### EXERCISE:
Retype only what runs from the first line of the listing to the line holding "This screenshot has width=829, height=413.", both included. Do not retype the pictures.
= = = =
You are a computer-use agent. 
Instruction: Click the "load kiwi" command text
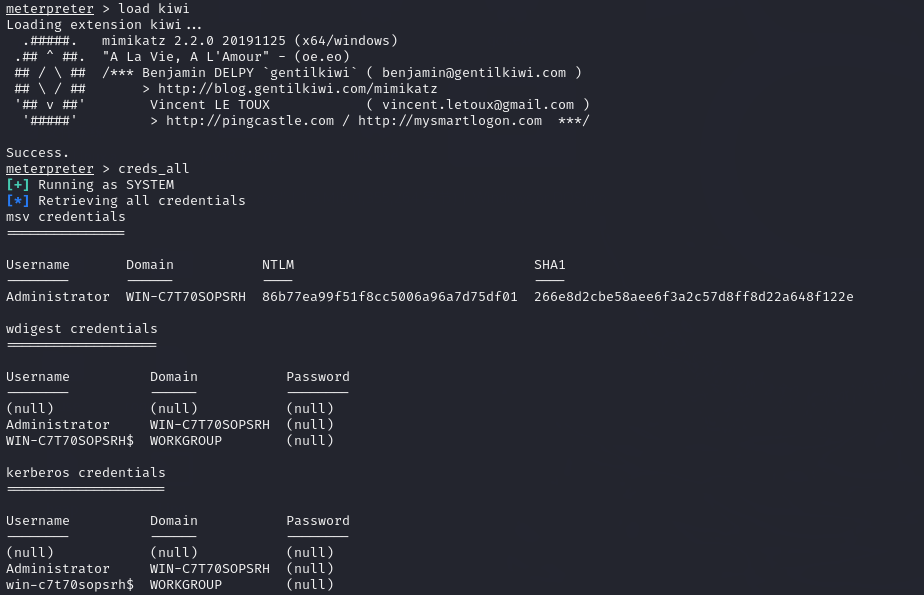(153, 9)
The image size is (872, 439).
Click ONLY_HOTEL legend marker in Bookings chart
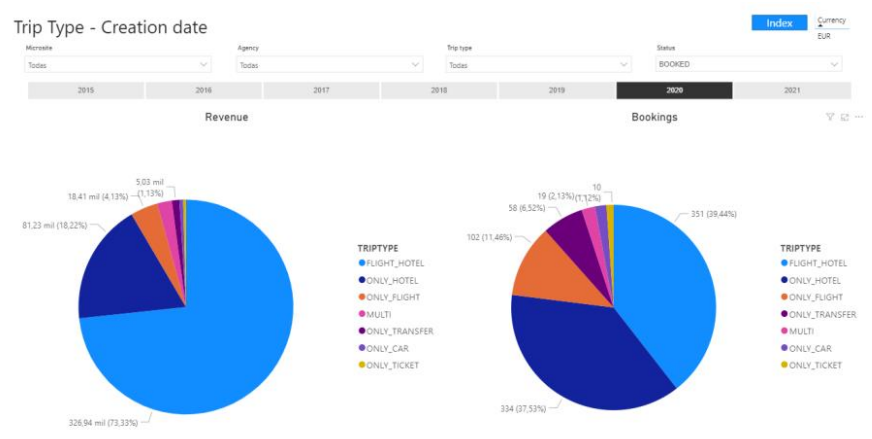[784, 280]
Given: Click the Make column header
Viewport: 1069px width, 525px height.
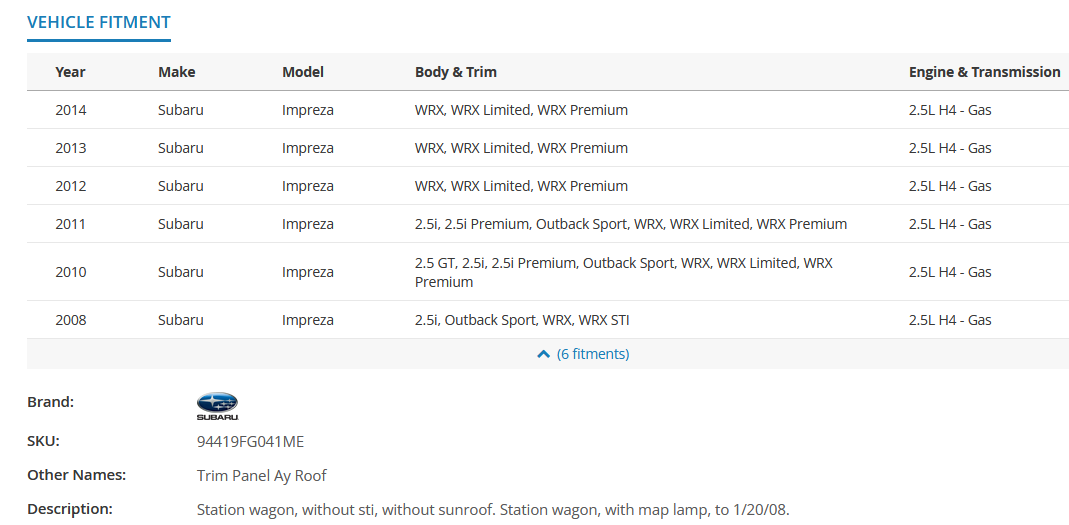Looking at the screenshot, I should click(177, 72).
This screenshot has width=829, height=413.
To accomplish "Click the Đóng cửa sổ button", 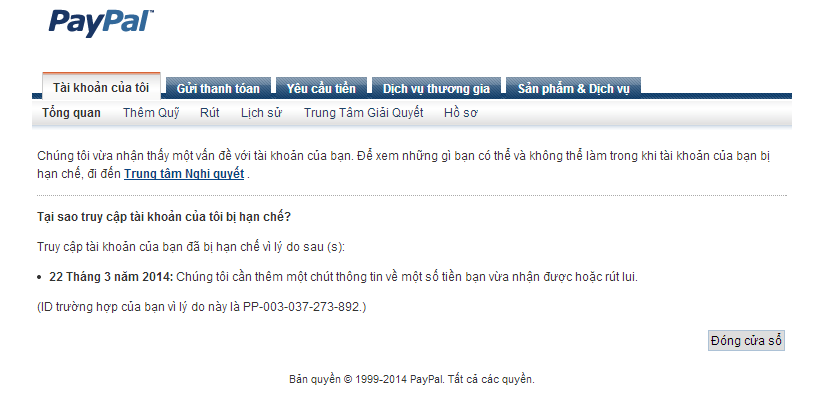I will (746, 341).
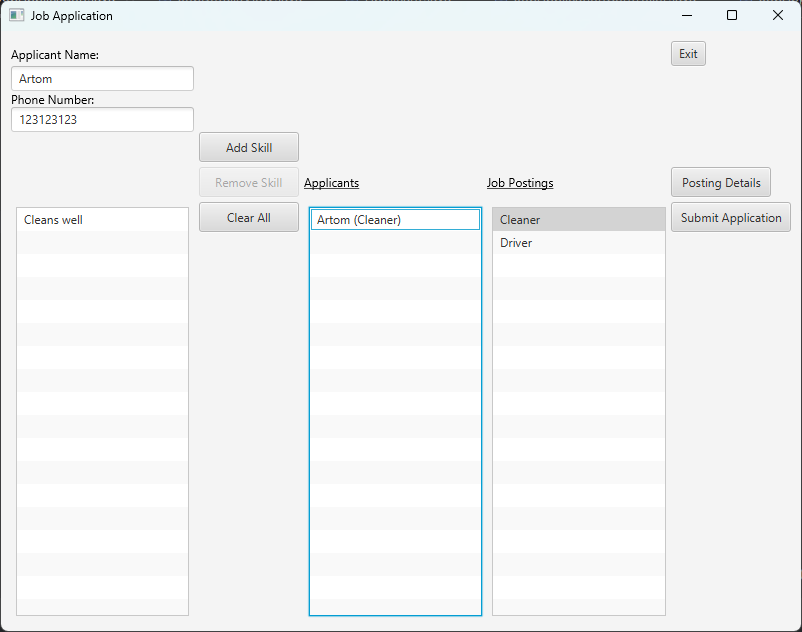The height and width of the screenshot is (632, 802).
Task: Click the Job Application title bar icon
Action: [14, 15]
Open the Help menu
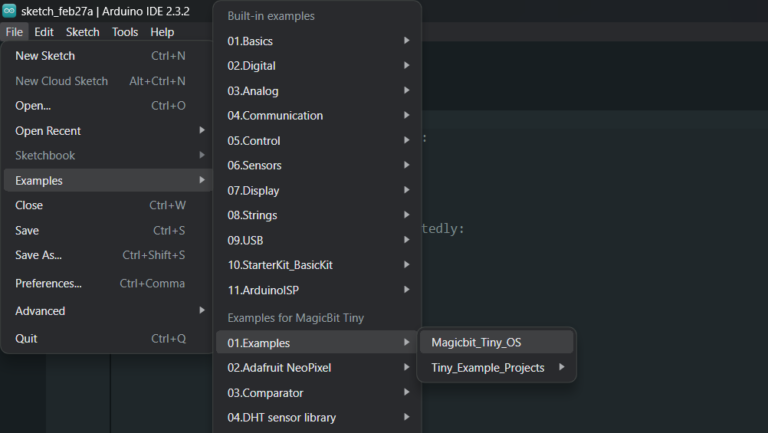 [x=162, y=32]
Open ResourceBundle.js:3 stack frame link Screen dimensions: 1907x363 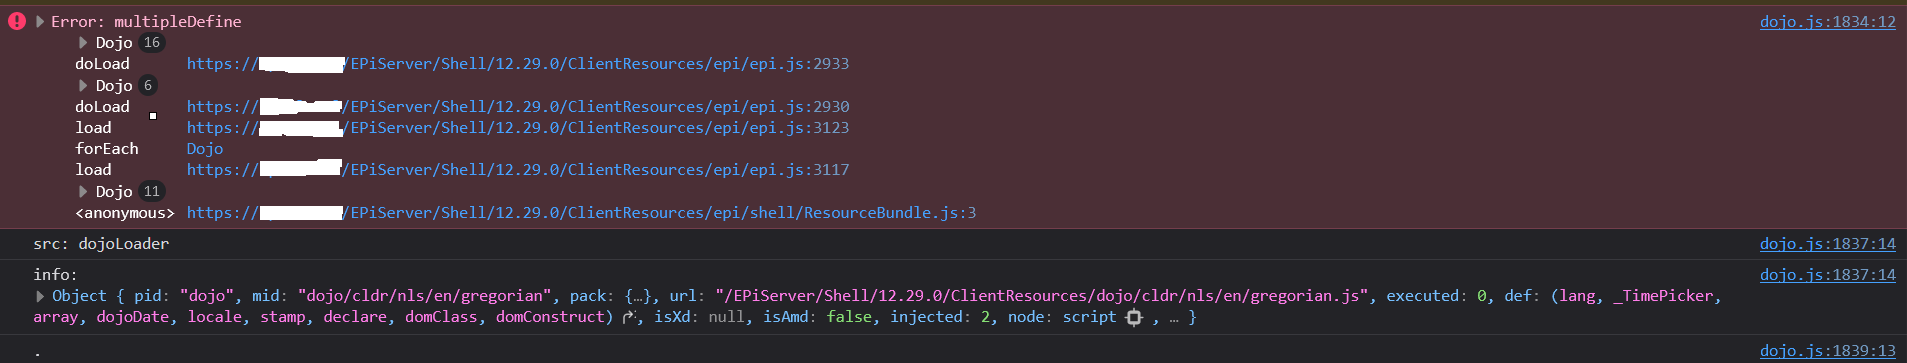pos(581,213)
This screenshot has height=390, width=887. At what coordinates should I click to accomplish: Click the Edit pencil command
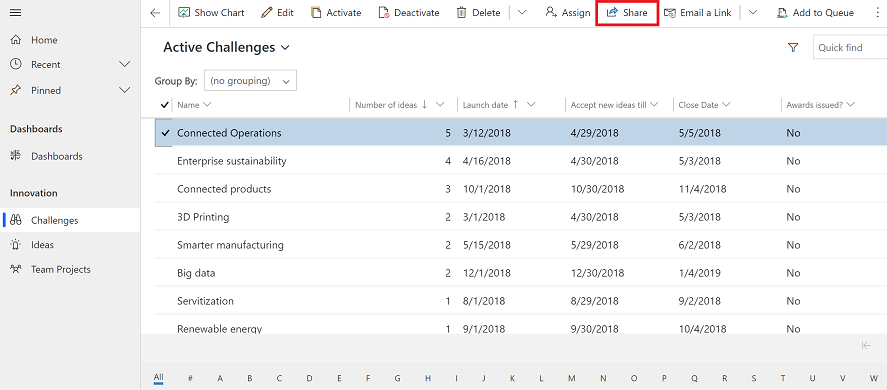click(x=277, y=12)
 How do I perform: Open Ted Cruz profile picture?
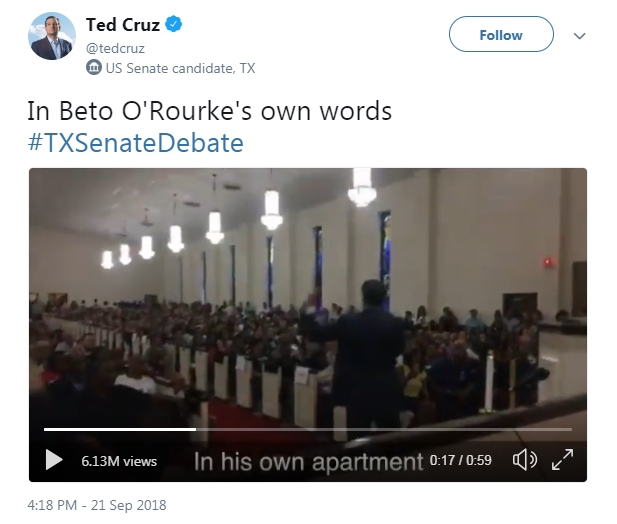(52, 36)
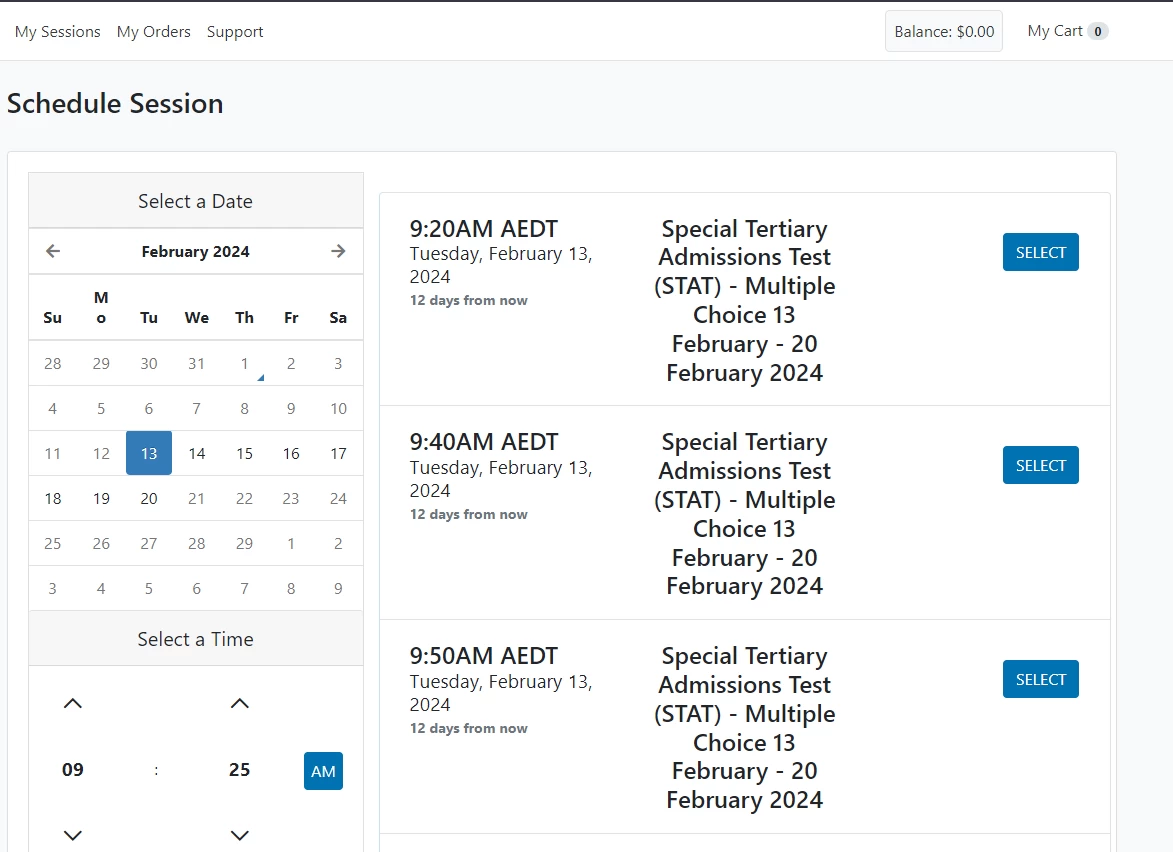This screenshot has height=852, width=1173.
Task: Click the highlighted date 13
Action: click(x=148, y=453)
= = = =
### OUTPUT:
You are a computer-use agent. 
Instruction: Click the "load kiwi" command text
(153, 9)
The image size is (872, 439).
Click ONLY_HOTEL legend marker in Bookings chart
[784, 280]
Given: Click the Make column header
Viewport: 1069px width, 525px height.
Looking at the screenshot, I should click(177, 72).
This screenshot has width=829, height=413.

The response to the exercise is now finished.